----- Text shown

It is well understood that human-caused climate change is causing sea levels to rise around the world.
Since 1901, global sea levels have risen by at least 20cm – accelerating from around 1mm a year for much of the 20th century to 4mm a year over 2006-18.
Sea level rise has significant environmental and social consequences, including coastal erosion, damage to buildings and transport infrastructure, loss of livelihoods and ecosystems.
The Intergovernmental Panel on Climate Change (IPCC) has said it is “virtually certain” that sea level will continue to rise during the current century and beyond.
But what is less clear is exactly how quickly sea levels could climb over the coming decades.
This is largely due to challenges in calculating the rate at which land ice in Antarctica – the world’s largest store of frozen freshwater – could melt.
In this article, we unpack some of the reasons why projecting the speed and scale of future sea level rise is difficult.
Drivers of sea level rise
There are three principal components of sea level rise.
First, as the ocean warms, water expands. This process is known as thermal expansion, a comparatively straightforward physical process.
Second, more water gets added to the oceans when the ice contained in glaciers and ice sheets on land melts and flows into the sea.
Third, changes in rainfall and evaporation – as well as the extraction of groundwater for drinking and irrigation, drainage of wetlands and construction of reservoirs – affect how much water is stored on land.
In its sixth assessment cycle (AR6), the IPCC noted that thermal expansion and melting land ice contributed almost equally to sea level rise over the past century. Changes in land water storage, on the other hand, played a minor role.
However, the balance between these three drivers is shifting.
The IPCC projects that the contribution of melting land ice – already the largest contributor to sea level rise – will increase over the coming decade as the world continues to warm.
The lion’s share of the Earth’s remaining land ice – 88% – is in Antarctica, with Greenland accounting for almost all of the rest. (Mountain glaciers in the Himalaya, Alps and other regions collectively account for less than 1% of total land ice.)
However, it is difficult to project exactly how much Antarctic ice will make its way into the sea between now and 2100.
As a result, IPCC projections cover a large range of outcomes for future sea level rise.
In AR6, the IPCC said sea levels would “likely” be between 44-76cm higher by 2100 than the 1995-2014 average under a medium-emissions scenario. However, it noted that sea level rise above this range could not be ruled out due to “deep uncertainty linked to ice sheet processes”.

----------
----- Dataset excerpt

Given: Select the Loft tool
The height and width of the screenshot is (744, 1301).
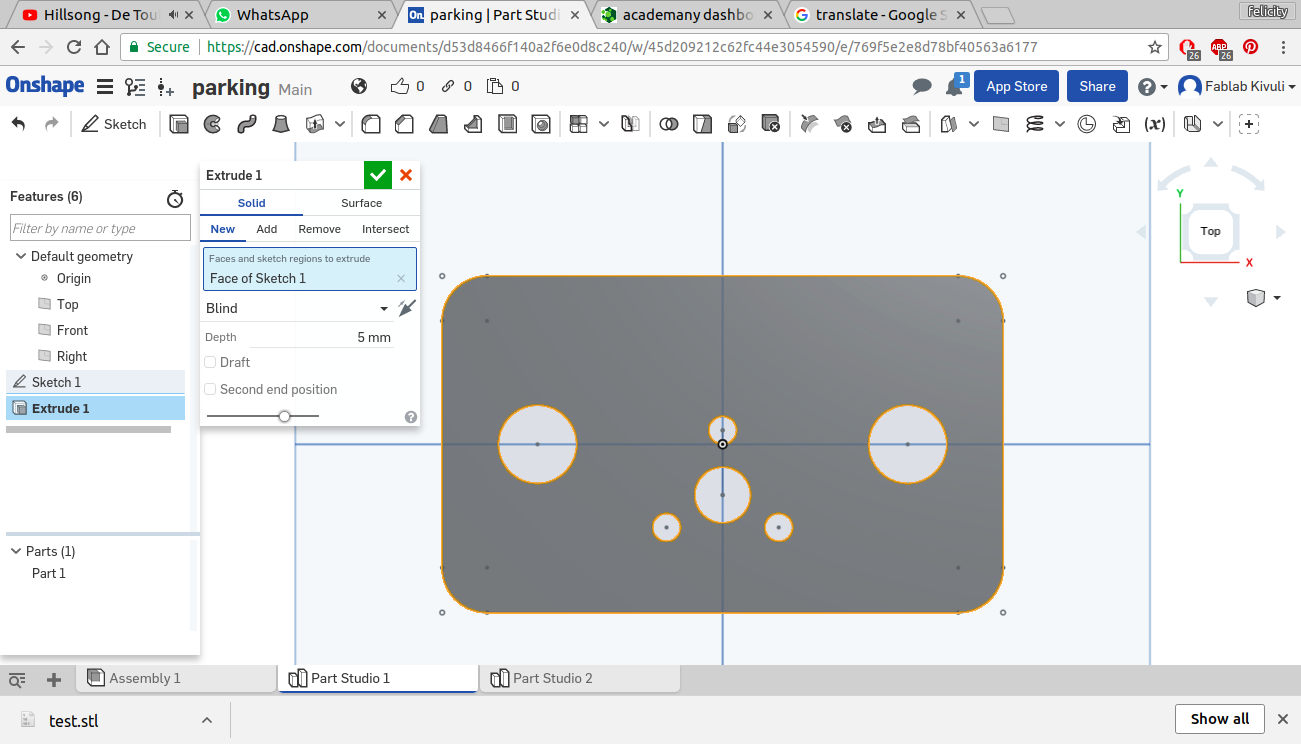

----------

**Set of tasks:**
1 - Revise the sea level rise article, beginning at the words "In this article, we" and stopping after "stored on land.", with "thermal expansion" changed to "heat-driven expansion".
2 - According to the sea level rise article, what share of the Earth's remaining land ice is in Antarctica?
3 - Decide whether each statement agrees with the sea level rise article, answering yes or no and quoting the deciding words: (a) Global sea levels have risen by at least 20cm since 1901. (b) Changes in land water storage played a major role in sea level rise over the past century. (c) Mountain glaciers account for more than 10% of total land ice.
The listing is separate material and is not part of the sea level rise article.

**Task-by-task solutions:**
1 -
In this article, we unpack some of the reasons why projecting the speed and scale of future sea level rise is difficult.
Drivers of sea level rise
There are three principal components of sea level rise.
First, as the ocean warms, water expands. This process is known as heat-driven expansion, a comparatively straightforward physical process.
Second, more water gets added to the oceans when the ice contained in glaciers and ice sheets on land melts and flows into the sea.
Third, changes in rainfall and evaporation – as well as the extraction of groundwater for drinking and irrigation, drainage of wetlands and construction of reservoirs – affect how much water is stored on land.

2 - 88%

3 -
(a) Yes: "Since 1901, global sea levels have risen by at least 20cm"
(b) No: "Changes in land water storage, on the other hand, played a minor role."
(c) No: "collectively account for less than 1% of total land ice"